* [Excerpt to read]
>> start

Philosophical friends and epistemic partiality in friendship
Thoughts on the importance of philosophical friendship and the epistemic partiality debate
The history of philosophy is replete with passionate, deep, and inspiring philosophical friendships.
Consider Huizi and Zhuangzi, Elisabeth of Bohemia and René Descartes, David Hume and Adam Smith, Gilles Deleuze and Félix Guattari, Isabelle Stengers and Bruno Latour, and the “Somerville Quartet” of women philosophers in Oxford during and after the Second World War, Elizabeth Anscombe, Philippa Foot, Iris Murdoch and Mary Midgley. Two recent books have been devoted to the lives of this group of friends, Metaphysical Animals (by Mac Cumhaill and Rachael Wiseman) and The Women are up to Something (by Benjamin Lipscombe).
The Somerville Quartet
In her essay review of both books, Jennifer Frey highlights the epistemic benefits of philosophical friendship. It afforded these women a unique way of doing philosophy, that is, a unique set of philosophical practices that Frey did not think possible when she was an undergraduate, and when philosophy was presented to her (as it is to many of us) as masculine and solitary:
What is so startling and attractive about the love between Anscombe and Foot is that in spite of all their differences—of temperament, religion, class background, appearance, domestic circumstances and even politics and morals—they were able to draw close together based on their mutual desire to see their way through the philosophical problems that had gripped their imaginations and to make progress in their own search for a philosophical account of human experience. At the root of their affection lay a common goal—a search for insight and answers to the questions that were troubling them, a struggle they undertook together over the course of their lives in a spirit of cooperation and mutual aid. They did not always agree, but their respect for one another’s minds anchored their friendship.—Frey, The Somerville Quartet, The Point Magazine 2022
Epistemic Partiality
In the epistemic partiality literature, started by an influential paper by Sarah Stroud (2006), the thought is often that we should (or in fact should not) lower the epistemic bar for our friends. Stroud fleshes this out in the following way: the distinctive phenomenology and attitudes of friendship prompts us to adopt a set of unique doxastic practices that apply to our friends, such as believing them more readily then we would strangers, or treating negative accounts about our friends with excessive scrutiny. Differently put, we are biased when we deal with our friends. Epistemic partiality in friendship might mean that we “violate the standards of epistemology,” as Sandy Goldberg summarizes it.

>> end

* [Given entries]
>> start

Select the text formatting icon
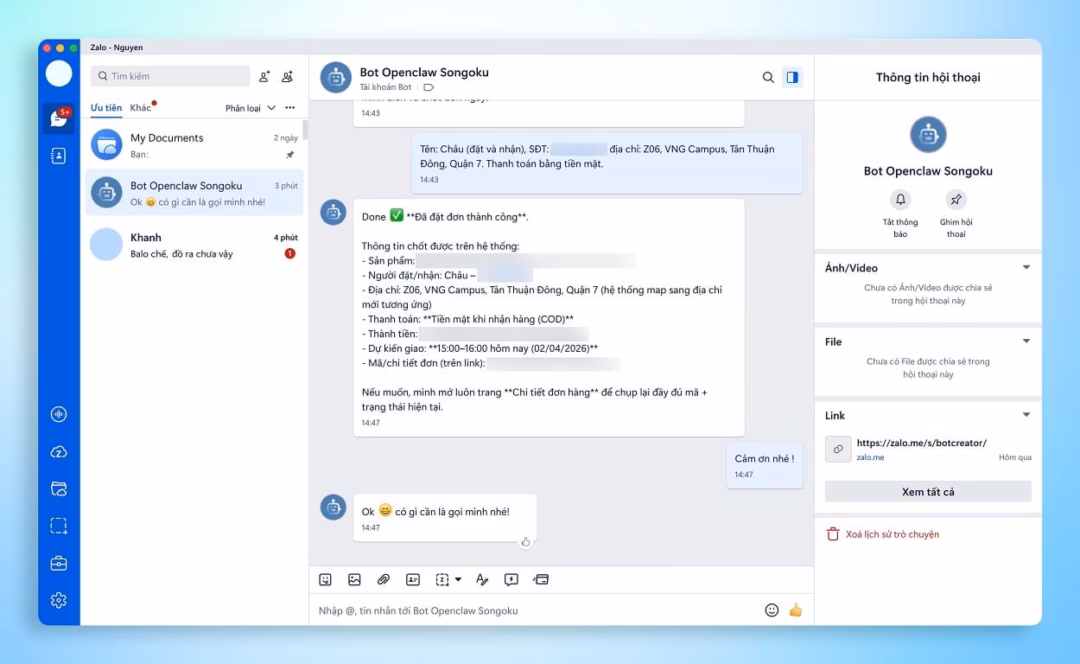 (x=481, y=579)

>> end
>> start

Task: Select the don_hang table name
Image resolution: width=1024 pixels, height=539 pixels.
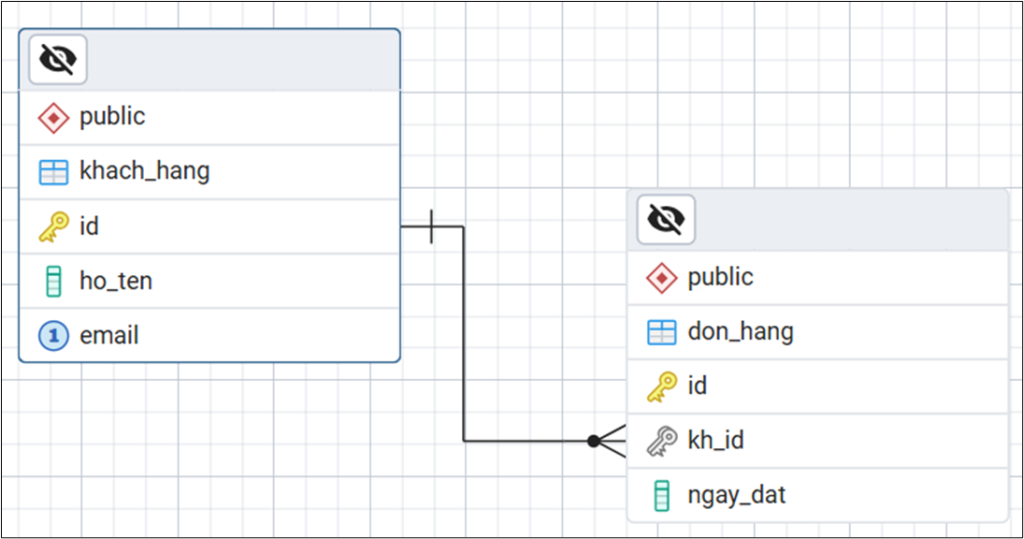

>> end
>> start

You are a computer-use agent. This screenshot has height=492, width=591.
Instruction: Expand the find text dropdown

>> end

* [Exercise instructions]
**A)** In the piece on philosophical friendship, substitute "Cambridge" for "Oxford" and write out the passage from "Philosophical friends and" up to and including "(by Benjamin Lipscombe).".
**B)** Answer these questions from the piece on philosophical friendship:
(i) Who wrote The Women are up to Something?
(ii) In what publication did Jennifer Frey's essay review appear?
(iii) Whose words summarize epistemic partiality as a violation of "the standards of epistemology"?

* [Full answers]
**A)**
Philosophical friends and epistemic partiality in friendship
Thoughts on the importance of philosophical friendship and the epistemic partiality debate
The history of philosophy is replete with passionate, deep, and inspiring philosophical friendships.
Consider Huizi and Zhuangzi, Elisabeth of Bohemia and René Descartes, David Hume and Adam Smith, Gilles Deleuze and Félix Guattari, Isabelle Stengers and Bruno Latour, and the “Somerville Quartet” of women philosophers in Cambridge during and after the Second World War, Elizabeth Anscombe, Philippa Foot, Iris Murdoch and Mary Midgley. Two recent books have been devoted to the lives of this group of friends, Metaphysical Animals (by Mac Cumhaill and Rachael Wiseman) and The Women are up to Something (by Benjamin Lipscombe).

**B)**
(i) Benjamin Lipscombe
(ii) The Point Magazine (2022)
(iii) Sandy Goldberg's